Sans attendre que les causes de l’empoisonnement au gaz de plus de 80 personnes dans la ville syrienne de Khan Cheikhoun ne soient déterminées, Libération a choisi pour sa Une de montrer des corps d’enfants. Plusieurs internautes se disent choqués.
L’image choisie par Libération pour son édition du 6 avril ne laisse personne indifférent. Mais le choix d’une photo sensible, voire choquante est-il justifié ?
Oui, selon Laurent Joffrin, directeur de la rédaction de Libération : «On agit dans l’idée de faire au mieux selon les circonstances. Cette fois, il nous a semblé utile de publier cette photo pour la prise de conscience», a-t-il expliqué à 20 minutes, afin de défendre l’utilisation d’une photo d’enfants tués par des gaz toxiques. La photo, disponible ici (attention, image pouvant choquer), extraite d’une vidéo diffusée par l’agence Associated Press, montre des corps d’enfants entassés sur fond noir. Sans floutage, et avec le titre accusateur : «Les Enfants d’Assad».
Le quotidien dit avoir choisi cette image après de longues discussions et après avoir vérifié son authenticité. « Elle reflète une réalité, une attaque au gaz.
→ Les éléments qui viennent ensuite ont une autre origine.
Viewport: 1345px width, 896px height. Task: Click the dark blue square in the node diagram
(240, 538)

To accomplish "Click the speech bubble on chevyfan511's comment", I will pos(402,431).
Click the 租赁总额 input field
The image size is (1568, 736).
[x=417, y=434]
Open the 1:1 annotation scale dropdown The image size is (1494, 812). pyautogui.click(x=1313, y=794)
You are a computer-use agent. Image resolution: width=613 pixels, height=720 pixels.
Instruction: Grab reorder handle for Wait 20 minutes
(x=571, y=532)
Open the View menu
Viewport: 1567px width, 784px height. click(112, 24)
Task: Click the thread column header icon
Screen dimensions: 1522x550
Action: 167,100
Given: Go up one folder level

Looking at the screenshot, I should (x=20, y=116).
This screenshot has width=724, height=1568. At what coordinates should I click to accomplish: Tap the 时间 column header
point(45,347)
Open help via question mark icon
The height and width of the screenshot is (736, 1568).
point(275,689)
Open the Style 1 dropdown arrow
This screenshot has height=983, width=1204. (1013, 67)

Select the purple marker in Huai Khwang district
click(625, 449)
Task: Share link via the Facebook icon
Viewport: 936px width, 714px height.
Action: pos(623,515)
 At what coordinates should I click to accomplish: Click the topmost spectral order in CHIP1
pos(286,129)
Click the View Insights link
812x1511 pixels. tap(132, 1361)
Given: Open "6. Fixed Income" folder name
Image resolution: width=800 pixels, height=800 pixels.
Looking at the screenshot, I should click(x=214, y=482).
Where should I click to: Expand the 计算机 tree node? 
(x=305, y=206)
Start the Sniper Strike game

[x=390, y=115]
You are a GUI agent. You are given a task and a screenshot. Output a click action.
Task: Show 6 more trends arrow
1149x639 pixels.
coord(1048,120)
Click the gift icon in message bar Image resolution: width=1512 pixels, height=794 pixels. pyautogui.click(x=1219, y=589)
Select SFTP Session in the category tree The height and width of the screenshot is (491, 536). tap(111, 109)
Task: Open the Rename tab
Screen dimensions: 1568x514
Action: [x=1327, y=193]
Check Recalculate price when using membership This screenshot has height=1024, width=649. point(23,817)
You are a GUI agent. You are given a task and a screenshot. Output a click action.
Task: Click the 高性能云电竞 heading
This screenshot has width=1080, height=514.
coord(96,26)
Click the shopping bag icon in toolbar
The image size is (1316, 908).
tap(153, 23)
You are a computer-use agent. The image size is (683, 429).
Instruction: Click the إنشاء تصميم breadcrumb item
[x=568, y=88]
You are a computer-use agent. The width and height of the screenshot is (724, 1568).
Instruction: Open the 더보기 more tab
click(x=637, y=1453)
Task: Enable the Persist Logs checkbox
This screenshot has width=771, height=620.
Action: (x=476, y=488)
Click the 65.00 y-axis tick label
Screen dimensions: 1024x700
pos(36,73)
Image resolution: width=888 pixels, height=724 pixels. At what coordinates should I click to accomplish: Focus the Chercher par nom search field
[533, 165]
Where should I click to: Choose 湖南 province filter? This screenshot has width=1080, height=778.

Elle témoigne de l’horreur absolue, car ce sont des enfants, c’est le fait qui est choquant, pas l’image», précise Laurent Joffrin.
Mais, sur les réseaux sociaux, les internautes ne sont pas tous du même avis. Nombreux sont ceux qui s’interrogent sur l’opportunité de montrer des victimes, qui plus est des enfants, sans même flouter les visages. Certains se rappellent de l’interdiction faite par le ministère de l’Intérieur de diffuser les photos des victimes du Bataclan.
D’autres enfin renvoient Libération à sa politique édictée en matière d’images de victimes après l’attentat au camion de la promenade des Anglais à Nice, le 14 juillet 2016. Le quotidien préconisait d’éviter les «vidéos choquantes» et de ne pas propager de «rumeurs». En d’autres termes, Libération se refusait à jouer sur le pathos et mettait en garde contre les conclusions hâtives.
La photo reprise par Libération est par ailleurs la même que Nikki Haley, représentante américaine permanente aux Nations unies, avait brandie devant le Conseil de sécurité afin d’accabler le gouvernement de Bachar el-Assad.
Les pays occidentaux ont immédiatement pointé la responsabilité, selon eux, de Damas, évoquant une attaque chimique contre les civils. Face à ces accusations, La Russie estime que les premières accusations contre Assad ont été portées «alors que personne n’avait encore accès à cette zone».
La Défense russe a déclaré par ailleurs être en mesure de produire des preuves irréfutables que l’aviation syrienne avait en réalité visé un entrepôt des «rebelles», dans lequel il s’est avéré qu’ils stockaient des produits chimiques.